Clive Thomas
- Born: 27 June 1936 (age 90) Treorchy, Wales

Domestic
- Years: League / Role
- ?–1984: The Football League / Referee

International
- Years: League / Role
- 1971–1980: FIFA listed / Referee

= Clive Thomas (football) =

Welsh football referee (born 1936)

Clive Thomas (born 27 June 1936) is a Welsh former football referee, who operated in the English Football League and for FIFA during his career. He came from Treorchy in the Rhondda Valley.

==Career==

=== Early career ===
Thomas's original ambition was to be a professional footballer. He achieved a place on the ground staff at Norwich City, playing as an inside forward. However, an ankle injury forced him to give up playing. He was then persuaded to take up refereeing at the age of sixteen. He made rapid progress, reaching the Welsh League and in 1964 became a Football League linesman. Two years later, aged thirty, he became a Football League referee, one of the youngest referees of the time.
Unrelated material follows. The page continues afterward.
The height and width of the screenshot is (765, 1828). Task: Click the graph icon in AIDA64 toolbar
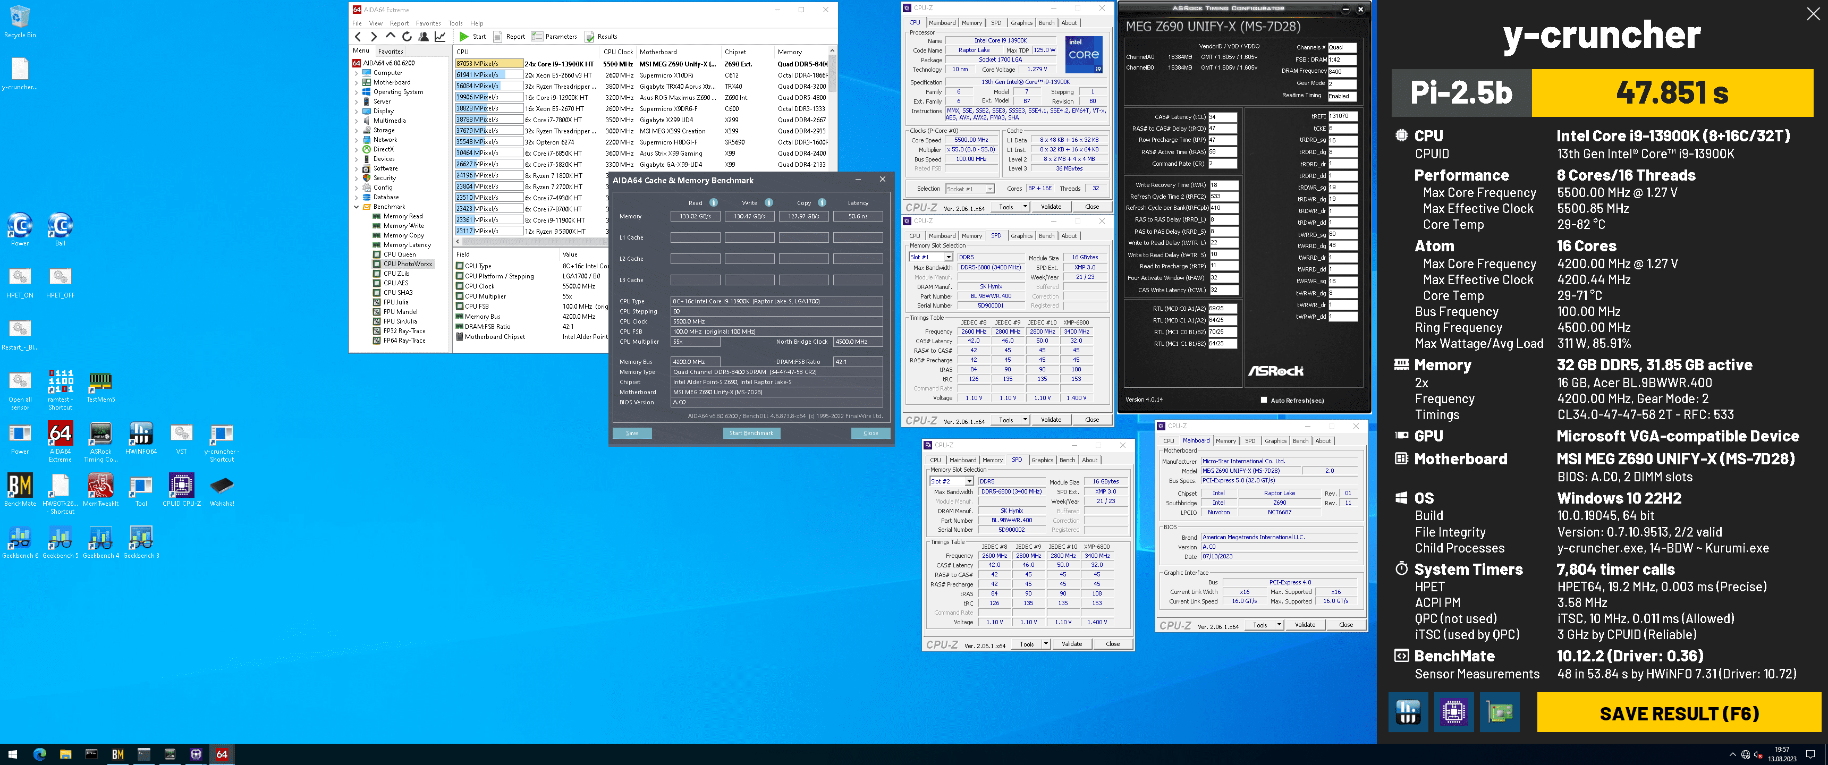point(440,37)
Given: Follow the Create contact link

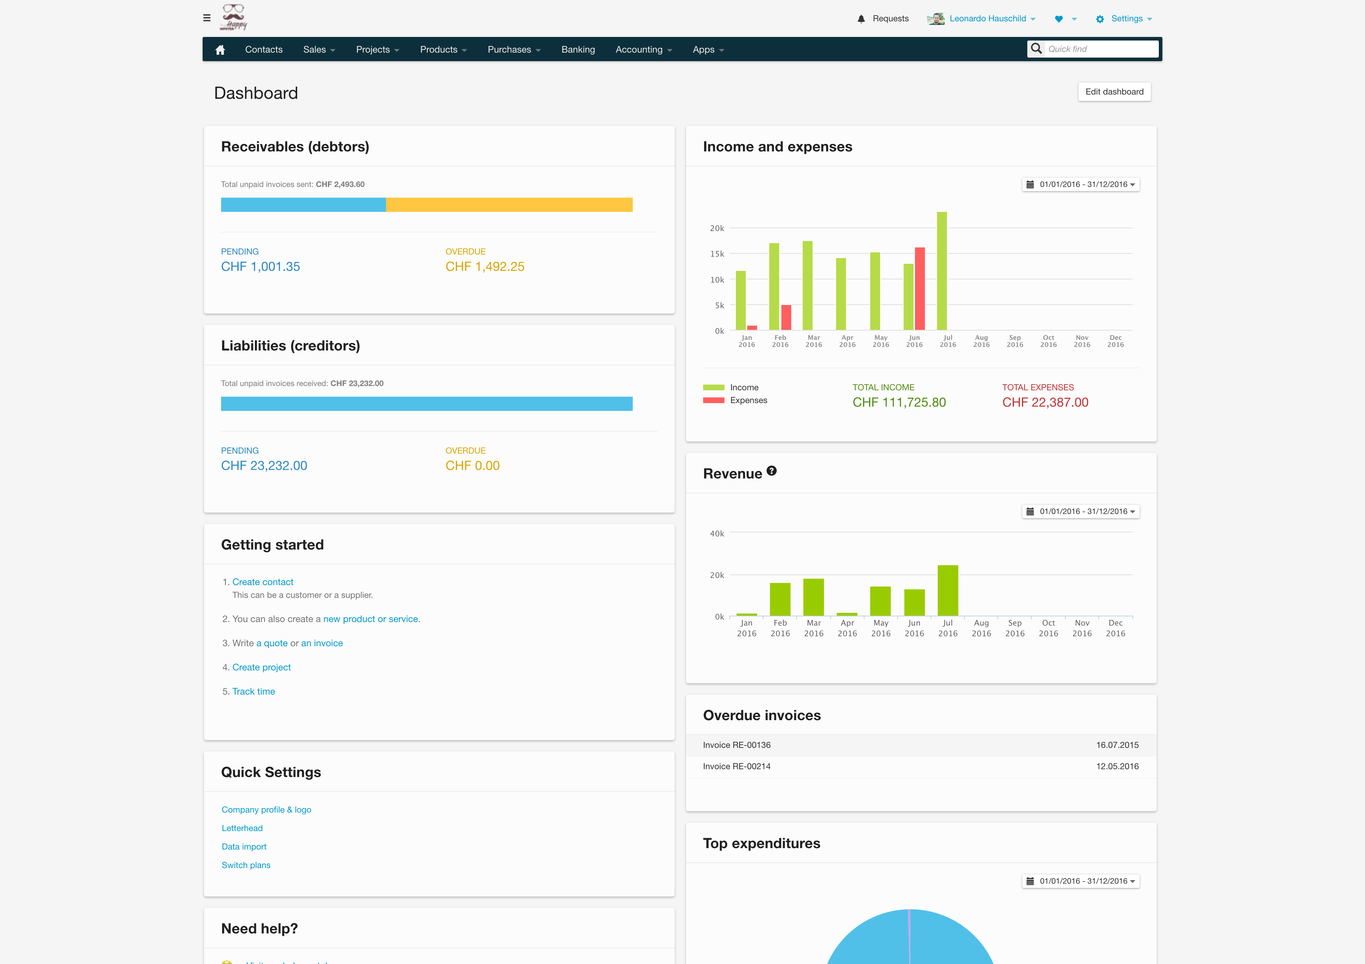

=== Professional career ===
In February 1973, Thomas became the first and only referee to send off Liverpool's Tommy Smith, who had a reputation as an aggressive player, although the red card was for speaking out of turn rather than foul play.

During a long and sometimes controversial career as a referee in the old English First Division, he was known as "The Book" due to his strict interpretation of the laws of the game. His biggest occasion in domestic football came in 1976 when he took charge of the FA Cup final between Southampton and Manchester United. Thomas later said that he thought the only goal of the game, which was scored by Bobby Stokes, was offside, but was behind play and had to rely upon the linesman who deemed Stokes to be onside.

Thomas was involved in another controversy when refereeing the semi-final of the FA Cup in 1977 between local rivals Liverpool and Everton. With the game locked at 2–2 in the closing stages, Thomas disallowed what appeared to be a winning goal from Everton's Bryan Hamilton for handball. Liverpool went on to win the replay. Coincidentally, Thomas had also refereed the replay of a semi-final of the FA Cup in 1975 in which he had disallowed efforts by the same player while playing for Ipswich Town against West Ham United, West Ham winning the tie.

Thomas refereed the 1981 Football League Cup final between Liverpool and West Ham United. West Ham manager John Lyall said "he felt cheated" after Thomas allowed a late goal from Alan Kennedy to stand, despite the prone Sammy Lee lying on the grass in an offside position and in a direct line of sight of the West Ham goalkeeper. Thomas declared that Lee was "not interfering with play". This incident occurred just two minutes before the end of extra time and looked likely to give Liverpool a 1–0 win, only for West Ham to equalise with a penalty in the final minute. Thomas also refereed the replay, which Liverpool won 2–1.

In the same season, he officiated an FA Cup semi-final between Tottenham Hotspur and Wolves and gave a late penalty to Wolves, which was scored by Willie Carr and took the game to a replay. Wolves manager John Barnwell later said it was a tactical move as the game neared its end for Wolves players to drive into the box with the ball and fall at the merest touch, in case Thomas was "in one of his moods".

Thomas retired as a referee in 1984.

=== International matches ===
Thomas officiated in both the 1974 and 1978 World Cups, and in the 1976 European Championship.

During the 1976 European Championships in Yugoslavia, Thomas was the referee of the semi-final between Czechoslovakia and the Netherlands. In the extra time of that match, he missed a rough foul by Antonín Panenka on Johan Cruyff, after which Zdenek Nehoda was able to counter and score to give Czechoslovakia the lead. Willem van Hanegem received a red card after the incident for dissent. In a 2008 documentary by the Dutch TV program Andere Tijden Sport, Thomas said that he had made a mistake by not noticing the foul. He apologised to Cruyff and to the Dutch national team.

At the 1978 World Cup in Argentina, he officiated the Round 1 match between Brazil and Sweden, in which he blew the whistle for full-time during a play from a corner kick, so that a potential late goal by Zico, which would have given Brazil a 2–1 win, could not be scored. He ruled that the match time had run out when the kick was taken, which could not be done since it was an attacking play in progress.

== Post-career ==
In 1984, he published his autobiography, By the Book.

In 2004, he was elected to the largely ceremonial position of High Sheriff of Mid Glamorgan for 2005. He lives in Porthcawl, Wales.